[Saved entries]
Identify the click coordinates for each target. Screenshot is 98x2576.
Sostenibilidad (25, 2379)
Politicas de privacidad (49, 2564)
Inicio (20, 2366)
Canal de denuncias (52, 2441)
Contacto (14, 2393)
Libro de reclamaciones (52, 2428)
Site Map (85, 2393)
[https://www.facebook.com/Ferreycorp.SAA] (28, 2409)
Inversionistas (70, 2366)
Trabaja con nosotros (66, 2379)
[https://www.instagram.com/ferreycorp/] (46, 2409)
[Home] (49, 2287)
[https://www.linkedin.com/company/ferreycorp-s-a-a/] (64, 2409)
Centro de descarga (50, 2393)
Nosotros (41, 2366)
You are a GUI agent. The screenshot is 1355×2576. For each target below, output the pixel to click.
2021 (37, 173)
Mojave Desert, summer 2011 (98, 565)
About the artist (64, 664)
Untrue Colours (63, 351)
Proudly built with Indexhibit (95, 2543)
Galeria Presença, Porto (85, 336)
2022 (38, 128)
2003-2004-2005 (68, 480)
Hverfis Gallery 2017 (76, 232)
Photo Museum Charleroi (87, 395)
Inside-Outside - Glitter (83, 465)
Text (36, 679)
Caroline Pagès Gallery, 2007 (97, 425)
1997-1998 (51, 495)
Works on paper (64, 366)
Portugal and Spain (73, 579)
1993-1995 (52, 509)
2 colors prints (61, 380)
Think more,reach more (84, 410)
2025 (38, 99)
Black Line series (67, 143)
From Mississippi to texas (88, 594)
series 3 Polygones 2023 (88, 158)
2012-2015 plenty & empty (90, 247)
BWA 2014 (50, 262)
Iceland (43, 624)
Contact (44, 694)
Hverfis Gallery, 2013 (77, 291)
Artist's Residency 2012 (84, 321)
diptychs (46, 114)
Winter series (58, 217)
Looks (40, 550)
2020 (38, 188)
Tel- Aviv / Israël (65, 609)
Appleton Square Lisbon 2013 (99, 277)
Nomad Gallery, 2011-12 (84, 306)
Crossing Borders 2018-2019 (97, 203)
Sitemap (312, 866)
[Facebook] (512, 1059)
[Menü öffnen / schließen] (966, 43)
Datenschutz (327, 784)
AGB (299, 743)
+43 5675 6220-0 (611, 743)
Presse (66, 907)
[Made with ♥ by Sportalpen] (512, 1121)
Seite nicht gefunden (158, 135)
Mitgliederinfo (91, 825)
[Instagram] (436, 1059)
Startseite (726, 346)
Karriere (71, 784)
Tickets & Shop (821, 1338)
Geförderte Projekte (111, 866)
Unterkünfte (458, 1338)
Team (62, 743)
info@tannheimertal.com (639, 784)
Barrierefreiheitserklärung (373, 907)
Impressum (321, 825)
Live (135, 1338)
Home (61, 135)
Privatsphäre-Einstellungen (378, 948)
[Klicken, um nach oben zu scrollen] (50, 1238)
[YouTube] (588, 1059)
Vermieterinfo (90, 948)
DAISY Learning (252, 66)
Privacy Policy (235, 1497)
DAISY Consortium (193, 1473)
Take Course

§ **EXERCISE**:
A single number is the whole answer here: the number of lines in the data that include "Hverfis".

§ **SOLUTION TO THIS PROBLEM**:
2